I worked summer jobs in a canning plant, and we would have to dig out a forklift about once a month. Piles of cans above the front wheels and a pile on top of the rops roof. Fortunately, it was just a single 4 pallet stack, not half the warehouse.
Kinda seems like something that could be avoided with the proper use of racking…
Or not stacking so high.
I think this is the result of a previous mess and clean up that left these high stacks standing but they realized during the clean up they weren't entirely stable and tried to move them out.
Not true. Nostracanus predicted it like 1553
Something tells me he really doesn't want to stack them that high but made to do it by those in charge.
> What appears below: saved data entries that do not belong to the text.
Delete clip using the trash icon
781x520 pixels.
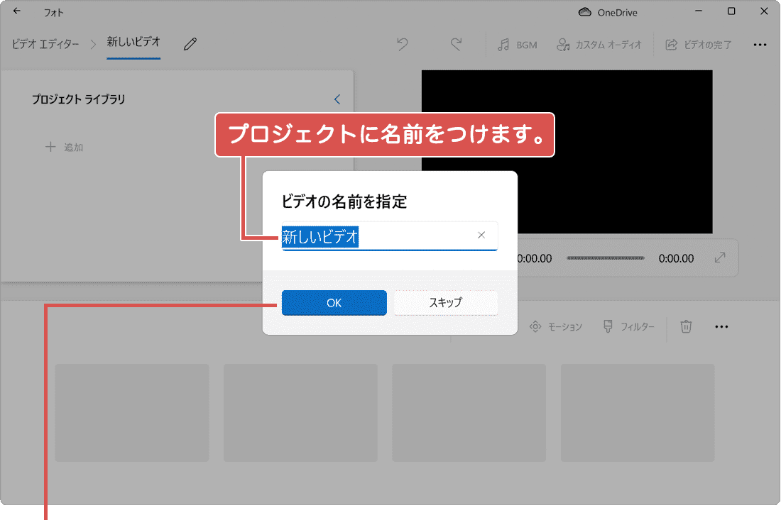point(686,326)
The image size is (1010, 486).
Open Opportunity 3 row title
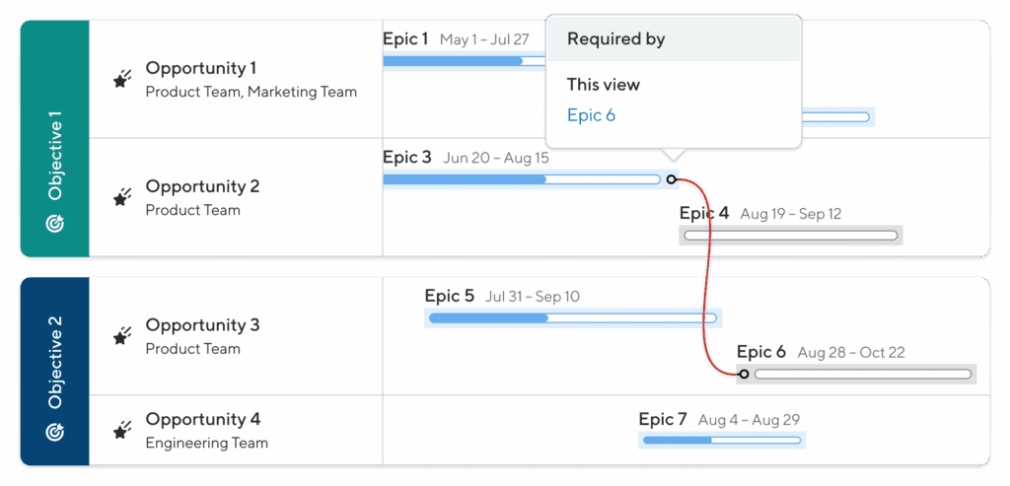(x=202, y=325)
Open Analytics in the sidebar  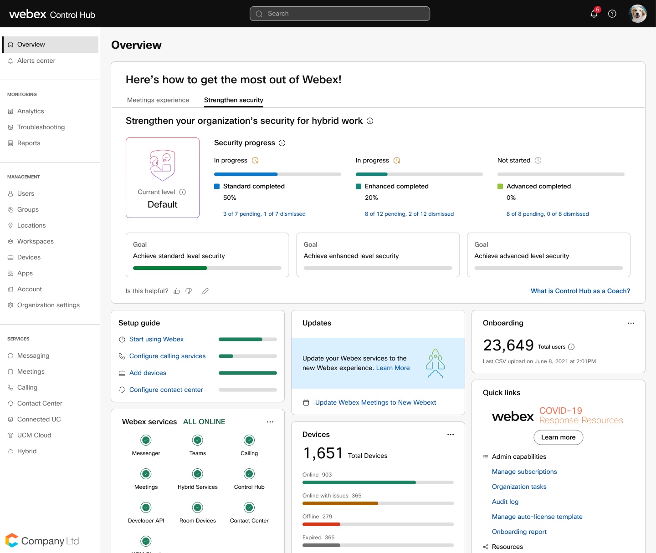(x=31, y=111)
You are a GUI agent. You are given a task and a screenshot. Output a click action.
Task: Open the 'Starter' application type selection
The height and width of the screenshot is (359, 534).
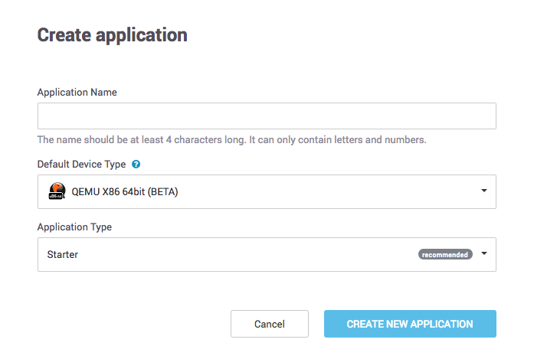[x=230, y=254]
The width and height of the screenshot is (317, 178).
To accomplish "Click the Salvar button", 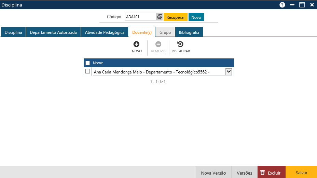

If only rolls of plastic wrap didn't cost millions of dollars catastrophies like this could be avoided
Plastic wrap tension could dent the fragile empty aluminum cans so they probably wanted to avoid that option. But yeah, it’s stupid way they handled it I know..
User deleted comment
4mo
Maybe 11… (at least)
I have seen this video no less than 75 times in the past few days lol
Nevar forget
I predict he’s going to get canned for his negligence. Just sayin. ;)
The real negligence was the biz owner not chipping in for racks
Absolutely, and where were the inspections. How can an employer not be aware of the inherent danger? Rhetorical. I know some people just cannot see things.
Giving some of these replies this seems common when it comes to cans…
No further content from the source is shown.